A Taipei City councilor on Friday expressed concern over the number of fatalities at the Taipei Zoo Rescue Center, which is supposed to provide emergency handling, veterinary care, treatment and shelter for abandoned wild animals.
According to Taipei City Councilor Lee Ching-yuan (李慶元) of the Chinese Nationalist Party (KMT), from 2011 to last month, 213 animals at the center had died, an average of 5.07 deaths each month.
“So instead of a rescue center, it is actually a ‘death center’ for these animals. The high death rate is just unacceptable,” Lee said.
Lee added that the center’s shelter currently has 726 animals under its care, but 561 of these, or 76 percent, are various species of turtle, saying that the place should be renamed the “Turtle Shelter Center.”
The center was established in 1996 with funding and assistance from the Council of Agriculture’s Forestry Bureau, in cooperation with the Taipei Zoo.
“The shelter receives more than NT$10 million [US$330,000] in funding a year, and cares for between 700 and 900 animals. Right now, it has 663 protected species animals there.

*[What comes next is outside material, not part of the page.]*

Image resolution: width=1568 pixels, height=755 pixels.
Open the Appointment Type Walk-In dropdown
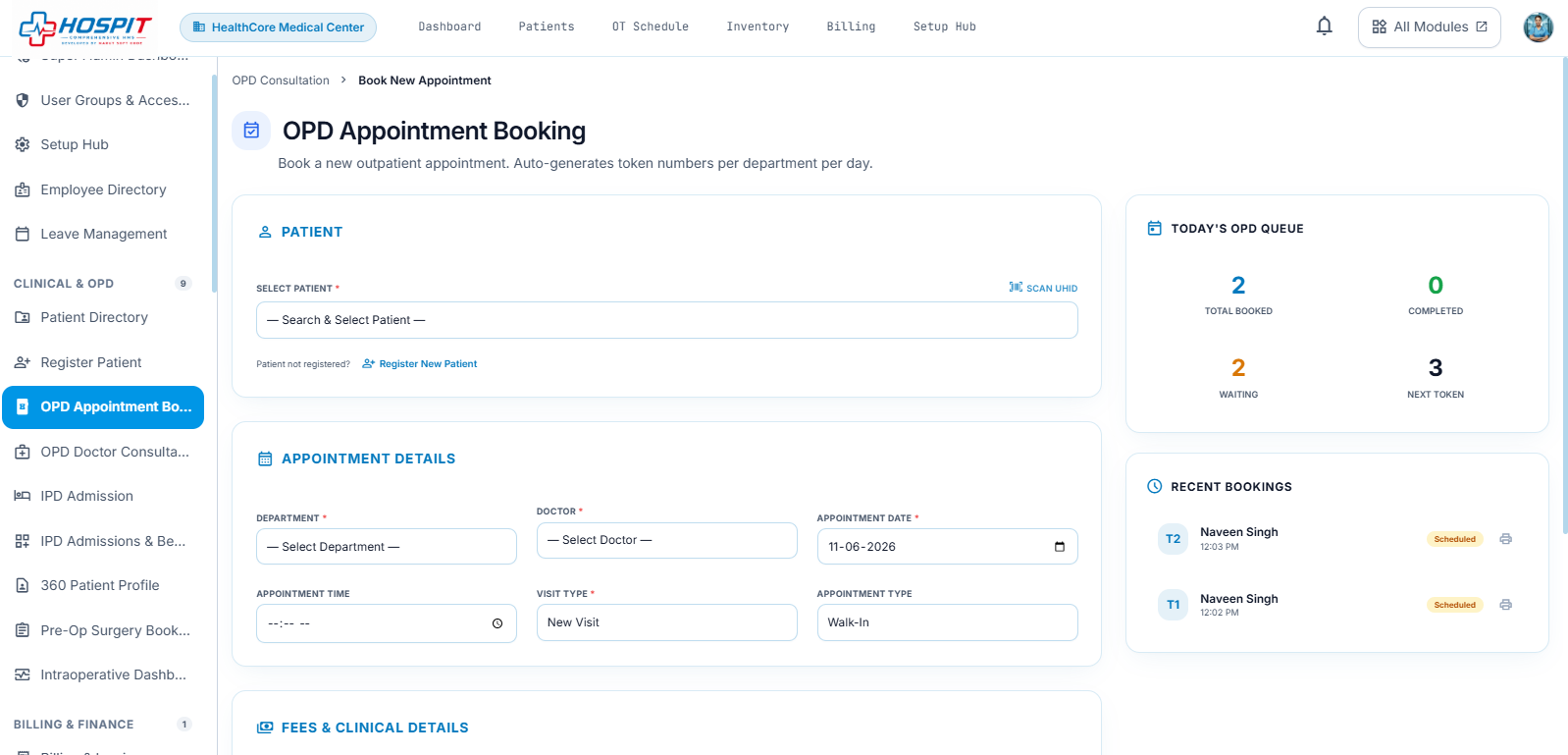pos(947,622)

Of the deaths there, 108 were turtles,” Lee said. “Quite an significant number of deaths were of class-one protected species, such as the Burmese star tortoise, which can cost NT$50,000, along with Chinese three-keeled turtle, orangutan and Formosan black bear.”

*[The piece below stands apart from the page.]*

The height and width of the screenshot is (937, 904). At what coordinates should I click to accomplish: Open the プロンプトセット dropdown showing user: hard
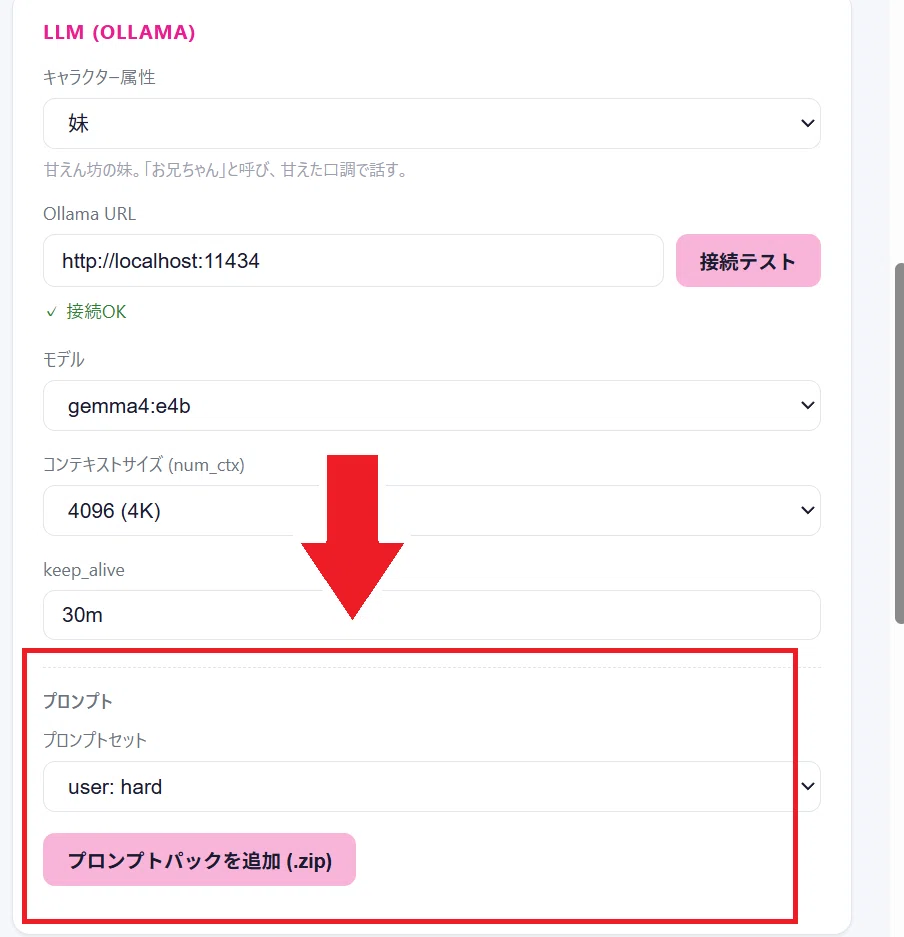pos(431,786)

When a death occurs, there is no monitoring and review process because the center still operates as an ad-hoc, temporary set-up without reporting to any authority, so it is under sloppy, lax management, Lee said.
Responding to the criticism, Taipei Zoo director Jason Chin (金仕謙) said most of the deaths were non-native species of turtle smuggled into Taiwan over the past two decades.

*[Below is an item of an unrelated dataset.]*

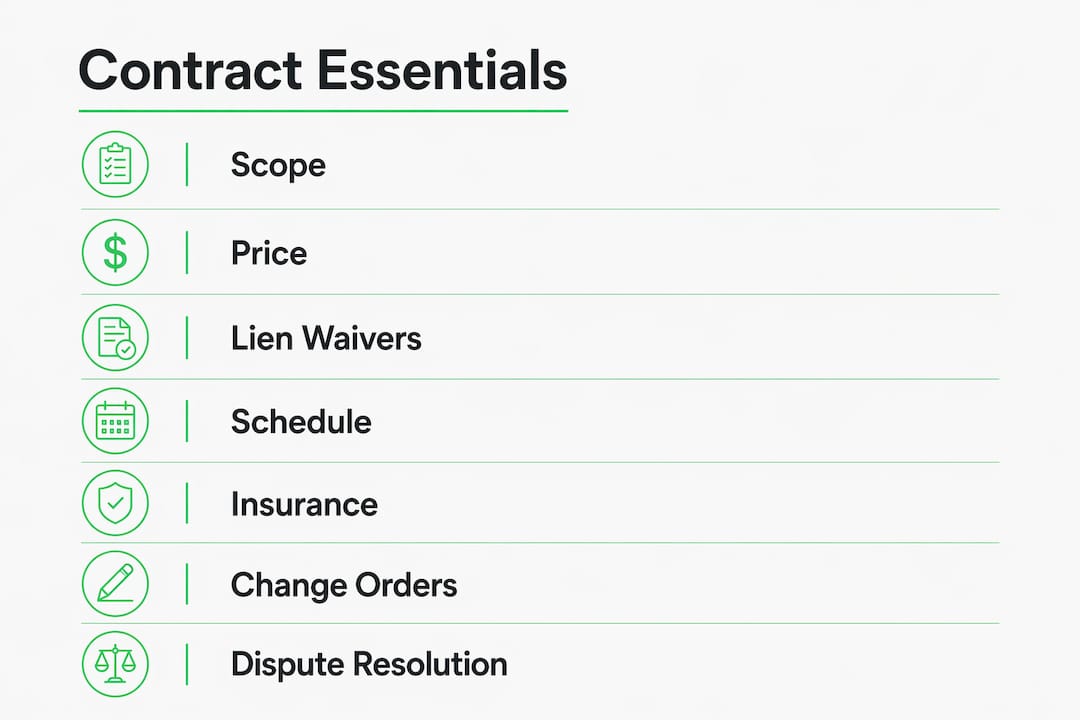This screenshot has width=1080, height=720.
Task: Click the Dispute Resolution scales icon
Action: pyautogui.click(x=115, y=664)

“Wildlife traffickers feed the turtles a mishmash of food. When they arrive at the center, most turtles are in bad health. Some suffer from kidney infections and urinary tract infections, and have parasites, which lead to their deaths,” he said.
He said that to determine causes of death, zoo veterinarians have performed necropsies, using the information to improve the center’s conditions.
“We also carry out quarantine inspections to isolate infected groups or individuals, and so have lowered the fatality rate. For reporting animal deaths, the procedure is the same as for other animals in the zoo, but we will conduct reviews on the finer details of the procedure,” Chin said.